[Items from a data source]
○ ○ ○
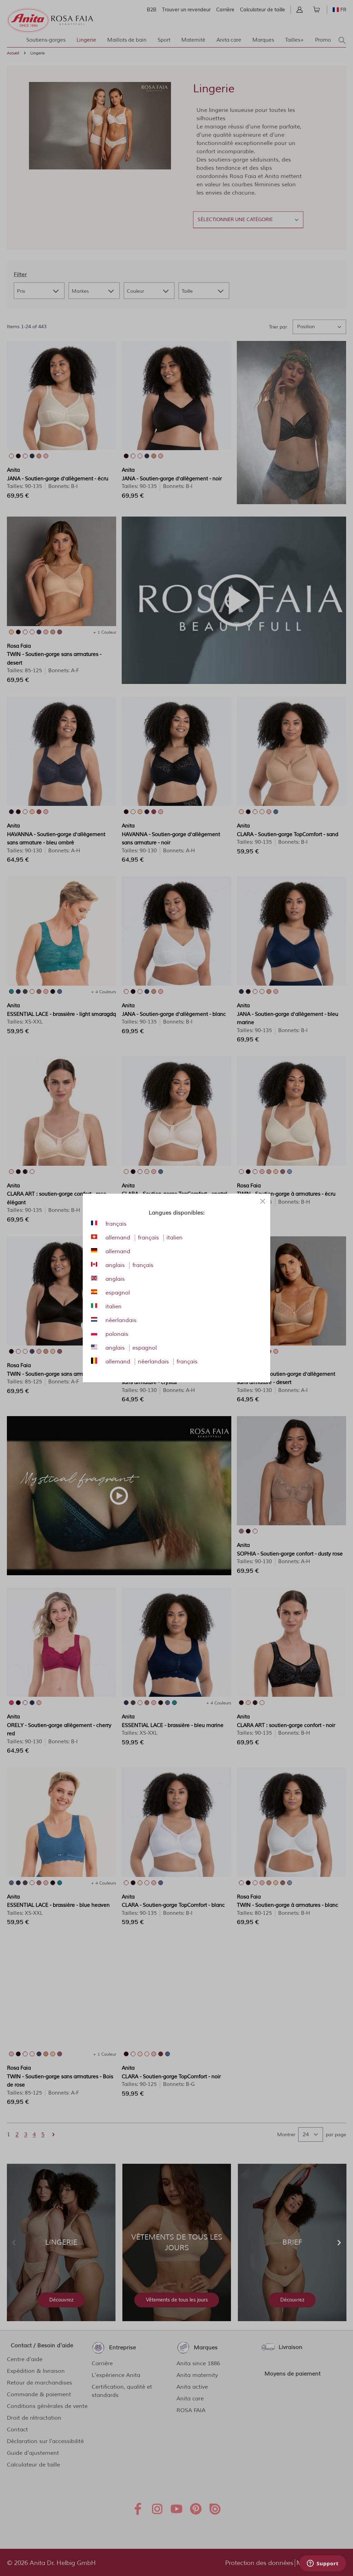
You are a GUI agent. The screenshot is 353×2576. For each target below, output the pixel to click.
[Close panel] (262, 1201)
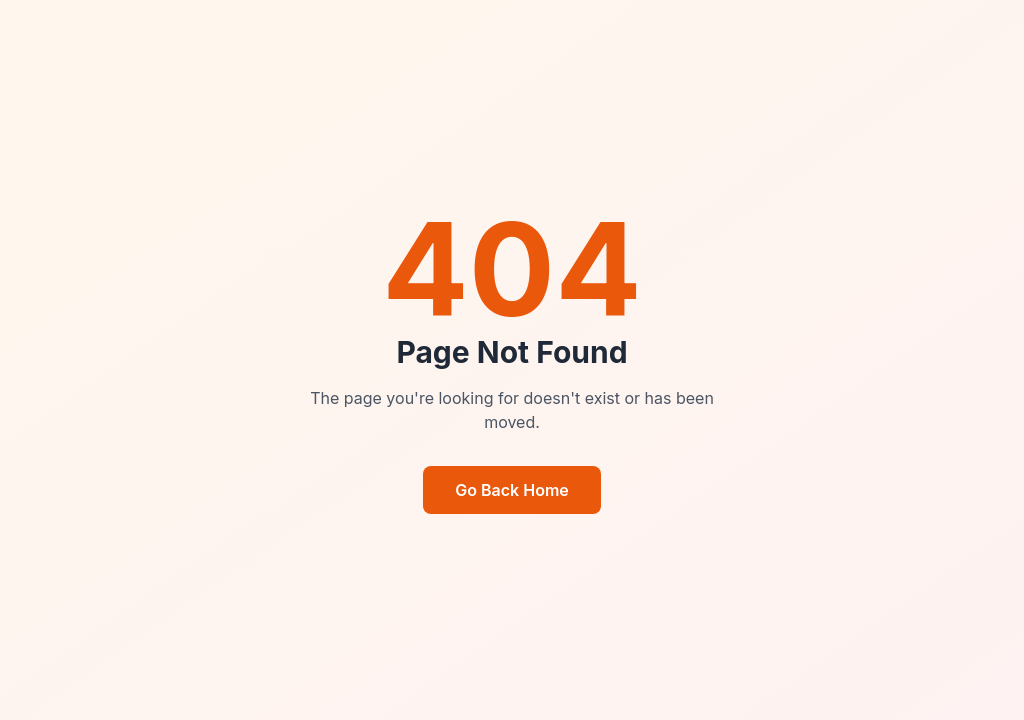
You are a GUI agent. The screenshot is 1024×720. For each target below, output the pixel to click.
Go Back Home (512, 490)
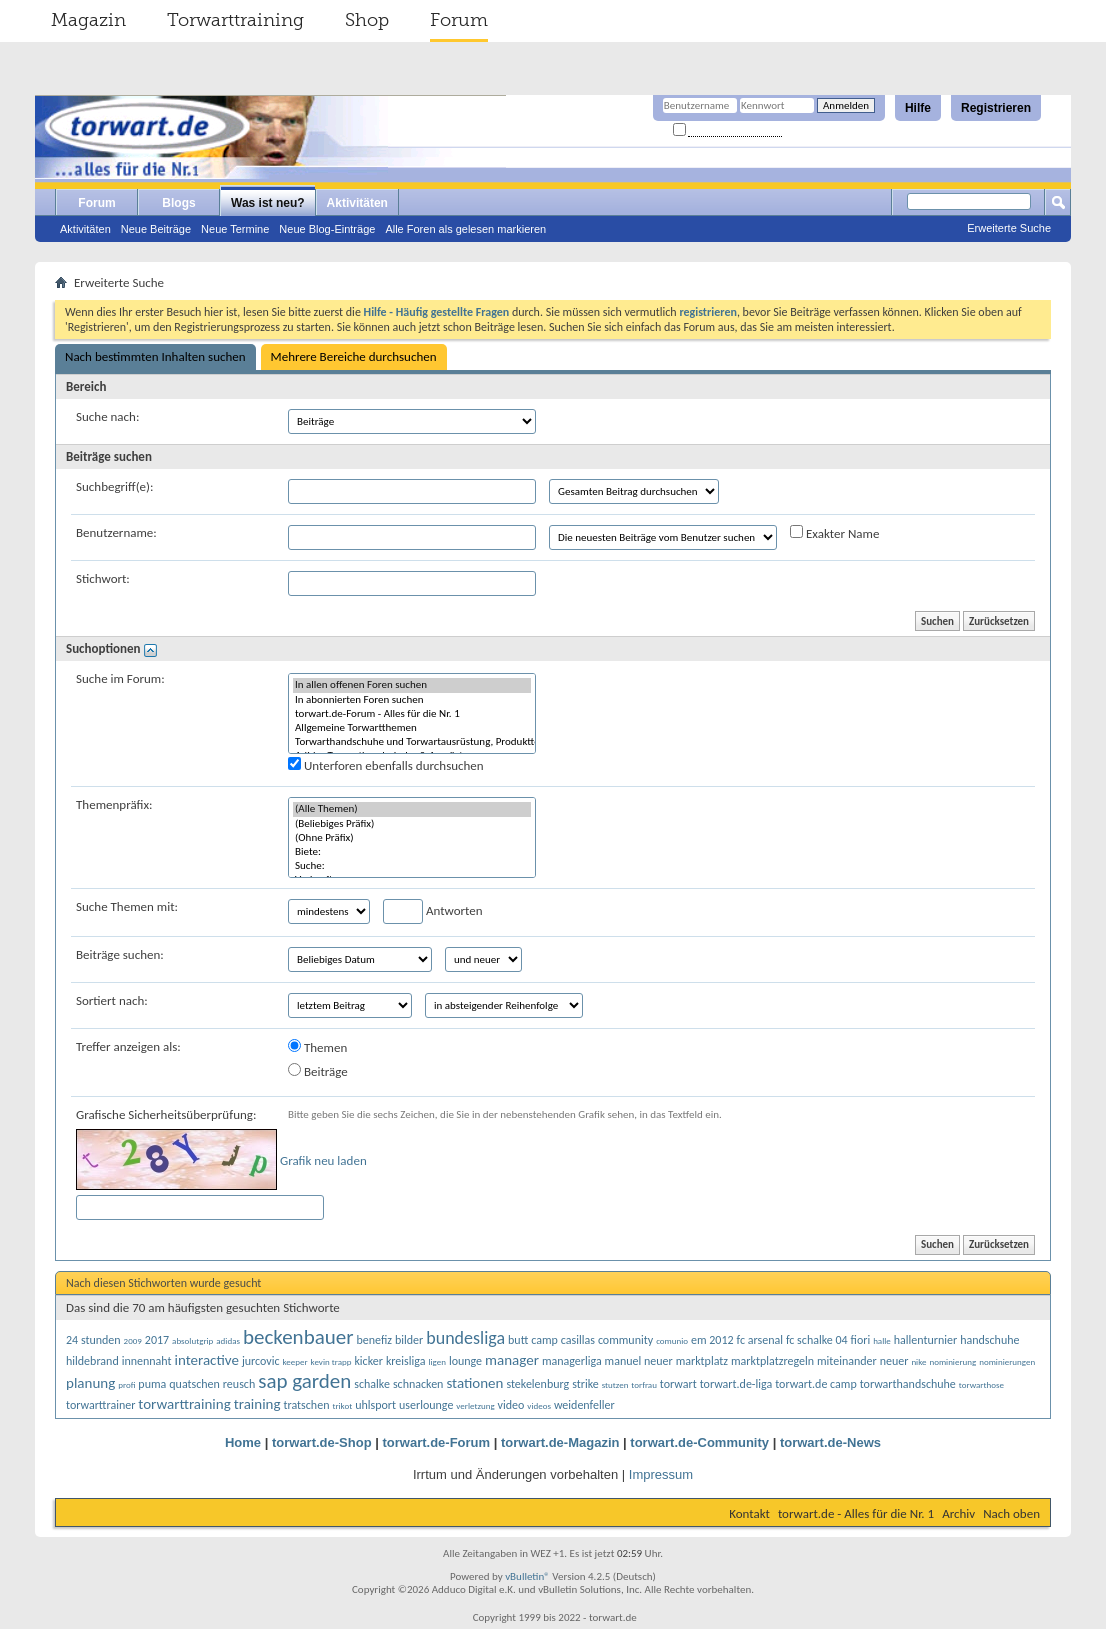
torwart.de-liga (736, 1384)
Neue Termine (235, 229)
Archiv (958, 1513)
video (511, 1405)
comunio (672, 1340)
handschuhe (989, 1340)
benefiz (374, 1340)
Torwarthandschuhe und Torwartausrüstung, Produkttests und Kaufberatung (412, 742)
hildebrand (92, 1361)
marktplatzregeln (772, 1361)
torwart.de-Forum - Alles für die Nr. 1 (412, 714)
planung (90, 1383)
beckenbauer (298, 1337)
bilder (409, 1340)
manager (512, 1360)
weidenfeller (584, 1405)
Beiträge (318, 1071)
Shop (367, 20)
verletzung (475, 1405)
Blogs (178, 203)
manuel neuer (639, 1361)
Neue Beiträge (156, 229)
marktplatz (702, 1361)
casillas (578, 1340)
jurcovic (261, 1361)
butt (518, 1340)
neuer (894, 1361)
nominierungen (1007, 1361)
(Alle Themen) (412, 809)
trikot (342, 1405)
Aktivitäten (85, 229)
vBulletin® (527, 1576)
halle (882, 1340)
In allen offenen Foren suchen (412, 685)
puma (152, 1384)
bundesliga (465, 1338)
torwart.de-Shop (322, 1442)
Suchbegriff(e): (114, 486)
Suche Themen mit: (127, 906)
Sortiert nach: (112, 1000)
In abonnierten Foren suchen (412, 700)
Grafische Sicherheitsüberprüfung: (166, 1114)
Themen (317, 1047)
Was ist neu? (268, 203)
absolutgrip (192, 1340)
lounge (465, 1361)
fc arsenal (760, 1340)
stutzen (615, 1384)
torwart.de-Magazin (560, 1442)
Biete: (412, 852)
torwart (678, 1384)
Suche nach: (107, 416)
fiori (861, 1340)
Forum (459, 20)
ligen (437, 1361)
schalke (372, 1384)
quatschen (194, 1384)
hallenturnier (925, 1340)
○ ○ ○
## [STATED GOAL]
Rewrite every line from the one containing "benefiz (374, 1340)" down to the one containing "bilder (409, 1340)", both included, and no others, keeping each request unchanged. Scale each coordinate in the answers by 2.1, rounding to whole numbers with halves rounded up.

## [REPLY TO THE EXERCISE]
benefiz (785, 2814)
Torwarthandschuhe und Torwartausrüstung, Produkttests und Kaufberatung (865, 1558)
hildebrand (193, 2858)
marktplatzregeln (1621, 2858)
torwart.de-Forum - Alles für die Nr. 1 (865, 1499)
planung (189, 2904)
beckenbauer (626, 2808)
bilder (859, 2814)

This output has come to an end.